● YOUR INSTRUCTIONS:
Locate every line in the listing below that contains the string "height", and copy each such line in full.

● EXTRACTED INFORMATION:
◆ ◆ ◆ ◆ ◆
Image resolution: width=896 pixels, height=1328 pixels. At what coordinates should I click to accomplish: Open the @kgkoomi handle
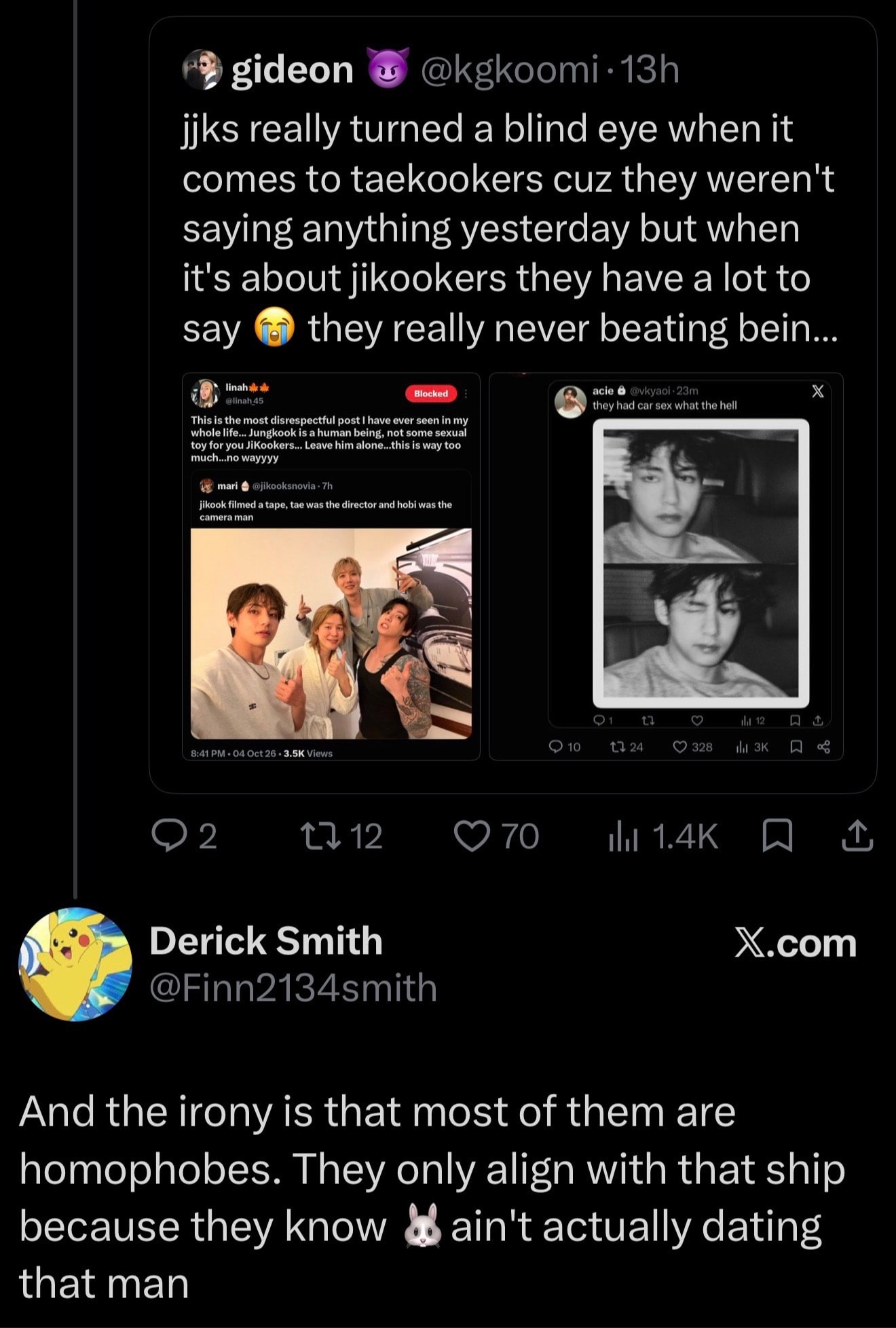click(510, 69)

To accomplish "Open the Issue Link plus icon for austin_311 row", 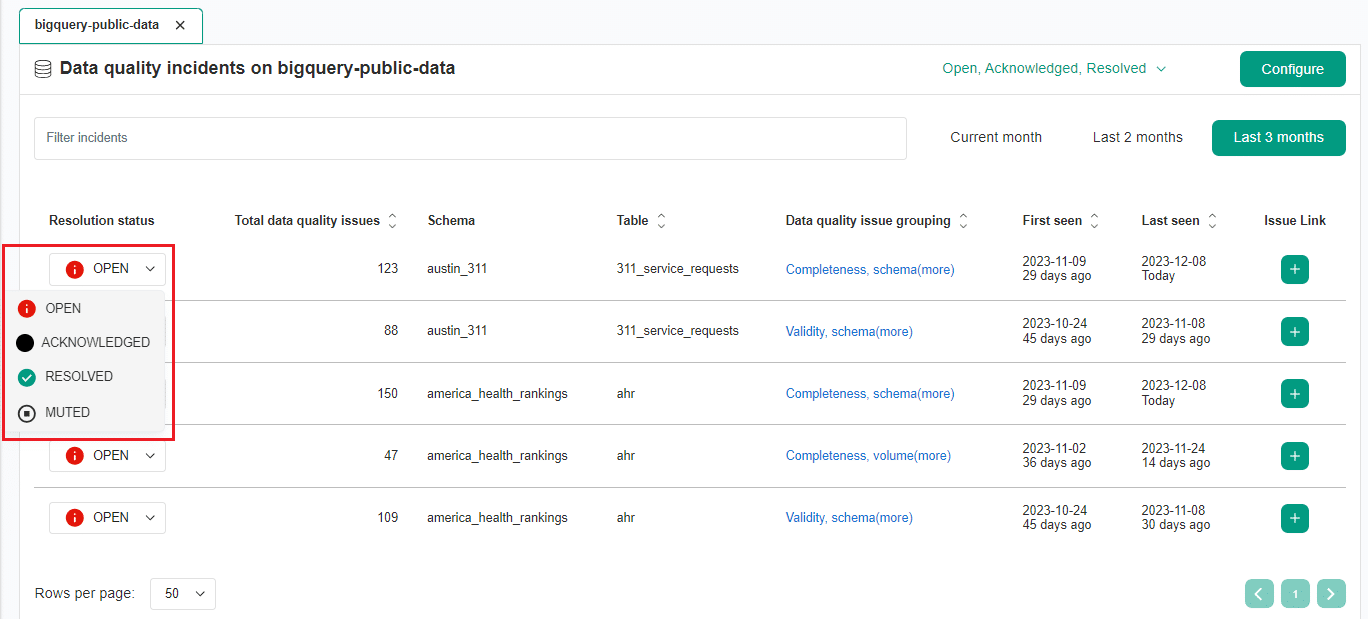I will point(1294,269).
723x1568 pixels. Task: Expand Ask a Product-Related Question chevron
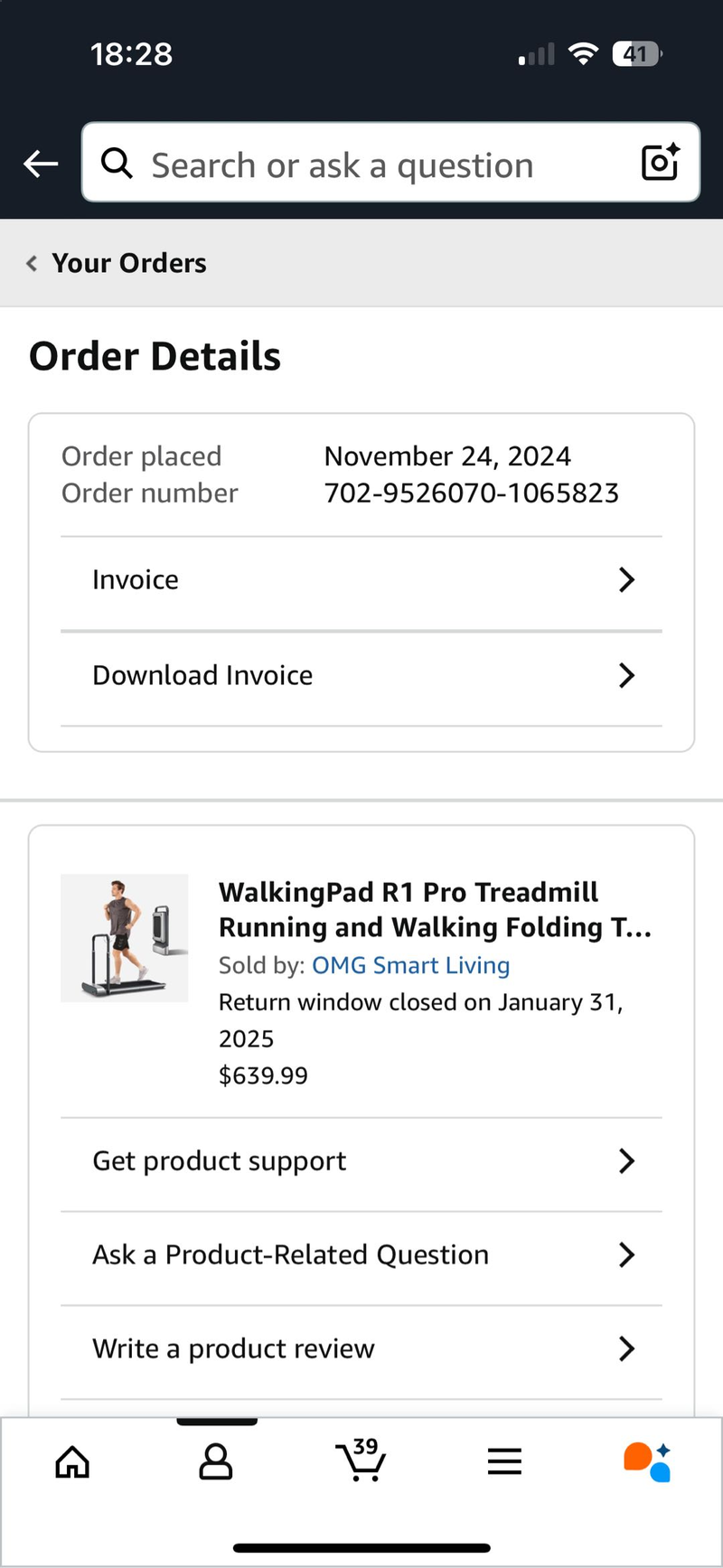click(626, 1254)
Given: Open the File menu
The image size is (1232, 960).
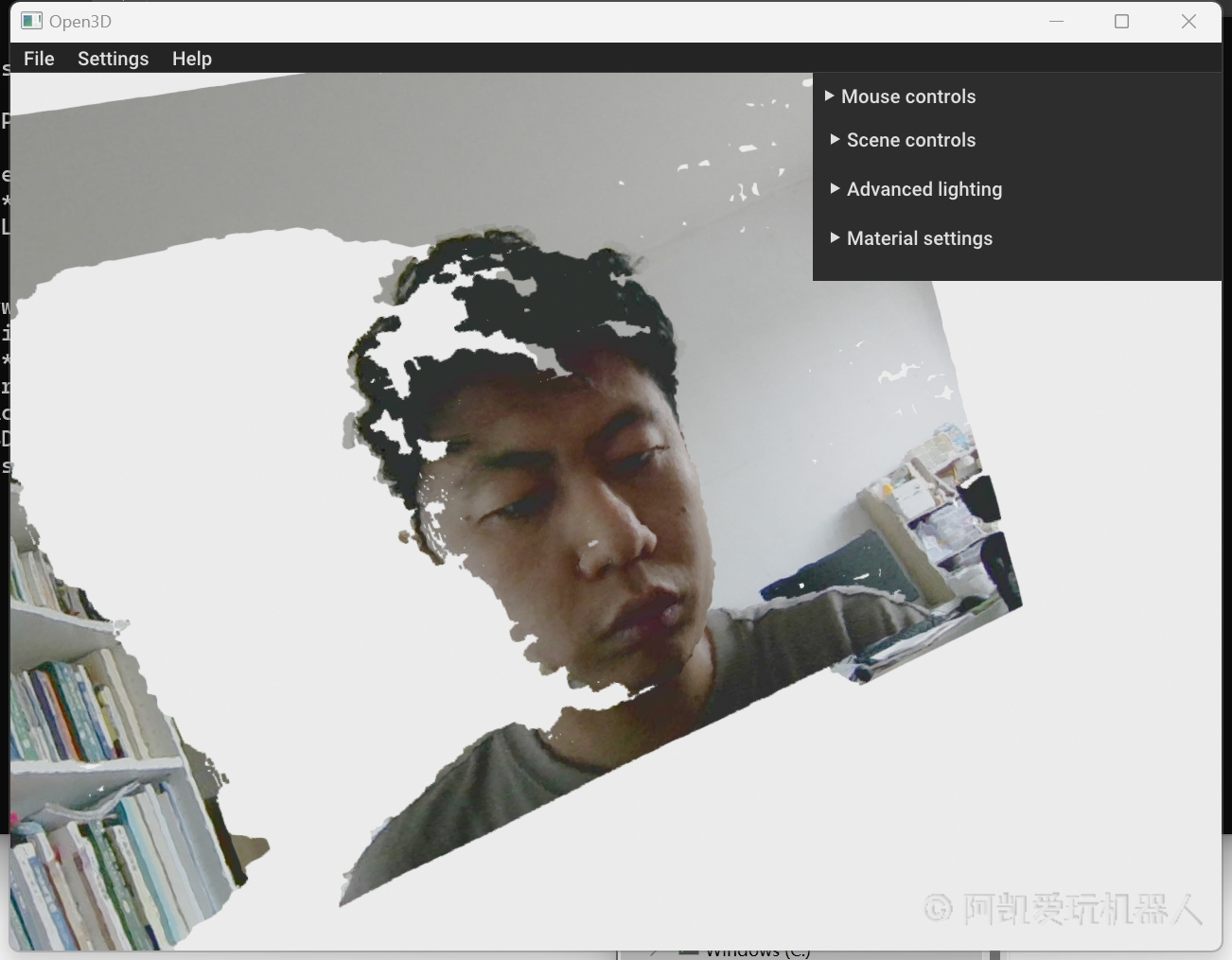Looking at the screenshot, I should pos(39,59).

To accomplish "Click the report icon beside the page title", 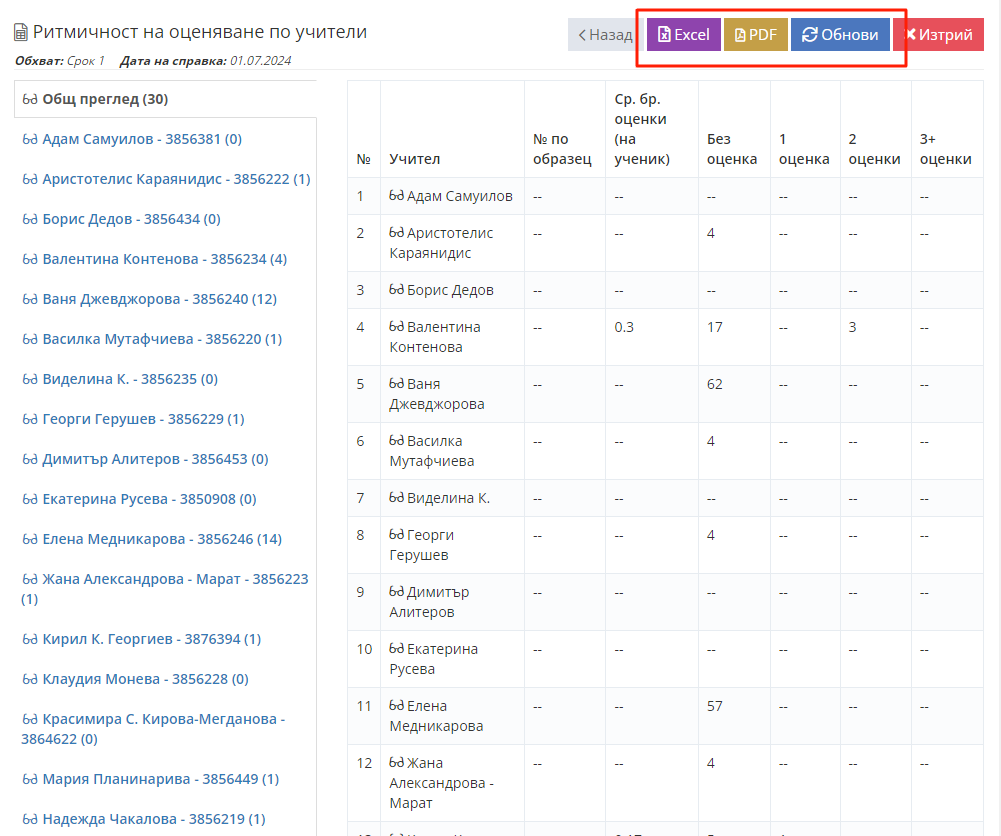I will (x=20, y=33).
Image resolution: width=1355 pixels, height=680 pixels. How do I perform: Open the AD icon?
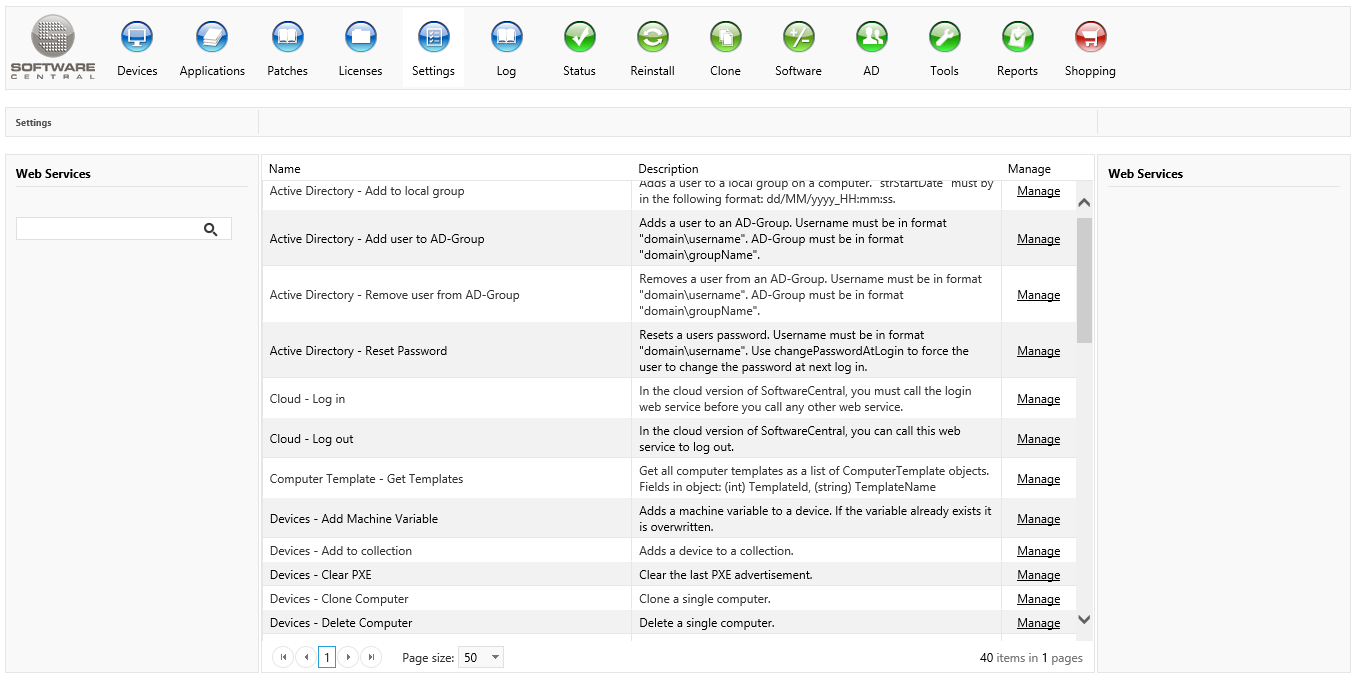(x=871, y=38)
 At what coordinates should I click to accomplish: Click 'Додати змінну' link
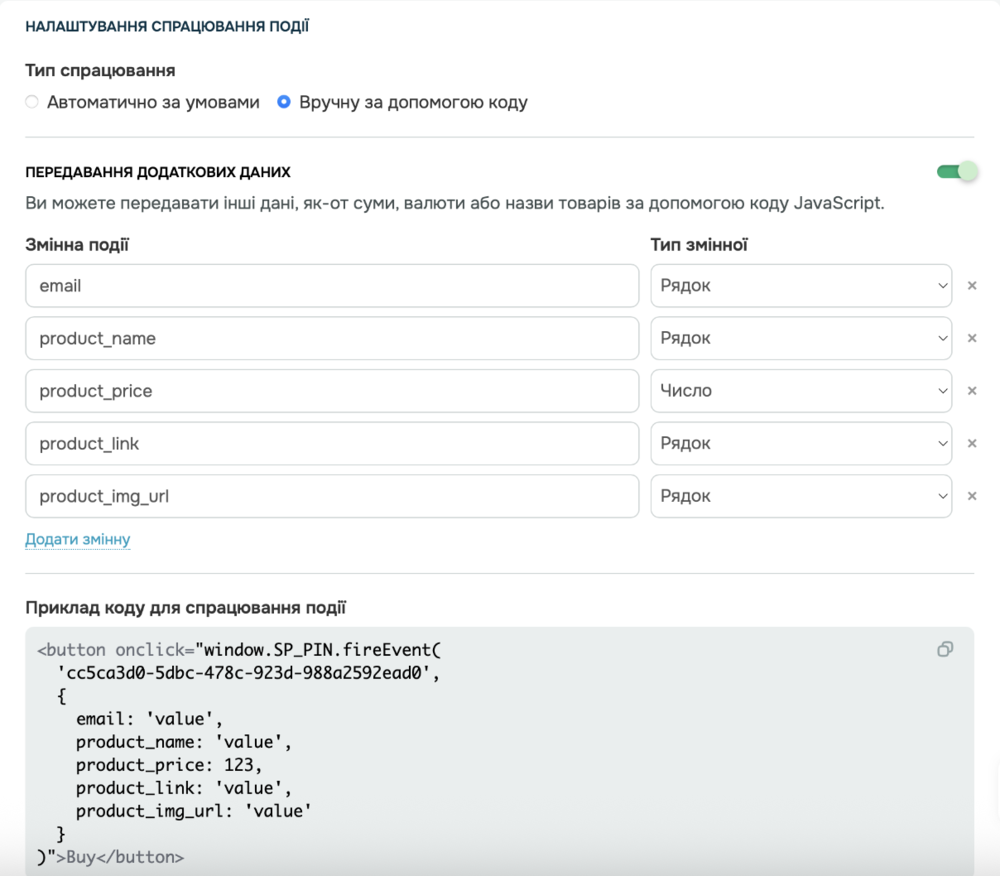(78, 540)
◆ ◆ ◆ ◆ ◆
● EXERCISE RESPONSE:
Image resolution: width=896 pixels, height=1328 pixels. At what coordinates should I click to accomplish: Open the @kgkoomi handle
Image resolution: width=1355 pixels, height=680 pixels. How do I perform: Open the AD icon?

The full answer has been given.